= What the task requires =
Could you find each line of the data below that contains the word "computer" and copy those lines?

Saved entries:
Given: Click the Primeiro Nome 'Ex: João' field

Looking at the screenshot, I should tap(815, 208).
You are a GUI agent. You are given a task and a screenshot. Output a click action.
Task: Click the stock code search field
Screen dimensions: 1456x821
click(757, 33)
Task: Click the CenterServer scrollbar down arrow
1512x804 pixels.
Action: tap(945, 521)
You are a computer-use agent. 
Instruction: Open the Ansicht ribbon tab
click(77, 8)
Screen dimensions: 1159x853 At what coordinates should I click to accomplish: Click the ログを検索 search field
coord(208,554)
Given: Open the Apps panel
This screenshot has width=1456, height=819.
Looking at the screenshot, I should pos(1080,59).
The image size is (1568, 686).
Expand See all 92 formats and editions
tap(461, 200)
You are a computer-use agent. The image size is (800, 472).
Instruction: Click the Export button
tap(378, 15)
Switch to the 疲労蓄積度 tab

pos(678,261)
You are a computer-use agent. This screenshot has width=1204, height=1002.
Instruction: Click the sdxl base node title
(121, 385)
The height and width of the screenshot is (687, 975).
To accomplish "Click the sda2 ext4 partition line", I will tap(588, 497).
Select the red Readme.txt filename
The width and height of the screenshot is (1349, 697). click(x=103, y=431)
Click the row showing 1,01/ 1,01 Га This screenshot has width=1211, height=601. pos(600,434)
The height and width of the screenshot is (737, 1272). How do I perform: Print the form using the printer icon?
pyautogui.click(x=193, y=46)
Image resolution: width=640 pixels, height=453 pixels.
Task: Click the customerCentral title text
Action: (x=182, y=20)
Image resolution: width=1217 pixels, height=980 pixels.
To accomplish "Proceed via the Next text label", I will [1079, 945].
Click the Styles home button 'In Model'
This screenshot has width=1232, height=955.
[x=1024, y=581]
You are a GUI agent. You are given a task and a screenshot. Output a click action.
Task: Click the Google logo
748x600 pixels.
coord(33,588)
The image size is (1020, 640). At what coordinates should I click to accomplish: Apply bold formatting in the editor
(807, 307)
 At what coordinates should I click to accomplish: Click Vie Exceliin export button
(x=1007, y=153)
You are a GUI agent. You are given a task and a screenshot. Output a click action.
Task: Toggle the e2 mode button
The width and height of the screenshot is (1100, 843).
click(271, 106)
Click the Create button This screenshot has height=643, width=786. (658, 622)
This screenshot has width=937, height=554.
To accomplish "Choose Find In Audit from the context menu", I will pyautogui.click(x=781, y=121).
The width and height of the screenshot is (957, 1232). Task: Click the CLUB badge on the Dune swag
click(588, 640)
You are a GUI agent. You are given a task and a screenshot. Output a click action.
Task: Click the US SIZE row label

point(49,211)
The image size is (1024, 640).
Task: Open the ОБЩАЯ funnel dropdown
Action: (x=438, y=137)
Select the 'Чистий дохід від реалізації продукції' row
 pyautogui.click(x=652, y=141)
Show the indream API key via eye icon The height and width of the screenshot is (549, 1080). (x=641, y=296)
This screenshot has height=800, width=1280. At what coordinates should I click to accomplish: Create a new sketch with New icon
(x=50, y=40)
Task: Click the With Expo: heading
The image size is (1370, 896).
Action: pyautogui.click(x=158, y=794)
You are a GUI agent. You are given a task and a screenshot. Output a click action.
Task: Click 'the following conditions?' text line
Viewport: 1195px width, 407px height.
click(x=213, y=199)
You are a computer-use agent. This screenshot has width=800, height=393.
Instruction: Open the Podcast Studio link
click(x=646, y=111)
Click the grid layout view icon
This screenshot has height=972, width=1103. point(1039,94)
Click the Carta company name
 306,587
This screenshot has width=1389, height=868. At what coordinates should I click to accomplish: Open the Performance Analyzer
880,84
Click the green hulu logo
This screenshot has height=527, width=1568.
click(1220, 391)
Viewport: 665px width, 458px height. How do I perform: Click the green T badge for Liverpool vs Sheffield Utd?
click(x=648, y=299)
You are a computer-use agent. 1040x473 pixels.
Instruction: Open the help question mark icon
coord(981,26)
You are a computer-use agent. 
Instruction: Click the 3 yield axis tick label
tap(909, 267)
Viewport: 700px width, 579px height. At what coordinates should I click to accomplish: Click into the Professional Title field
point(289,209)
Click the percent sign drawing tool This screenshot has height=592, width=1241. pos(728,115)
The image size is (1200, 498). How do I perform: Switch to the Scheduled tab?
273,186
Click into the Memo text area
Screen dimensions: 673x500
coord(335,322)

= Exercise answer =
You are a computer-use agent. 
You are a computer-use agent. The image size is (800, 472).
You are a computer-use agent. This screenshot has width=1204, height=1002.
You are a computer-use agent. This screenshot has width=800, height=393.
You are a computer-use agent. 1040x473 pixels.
You are a computer-use agent. 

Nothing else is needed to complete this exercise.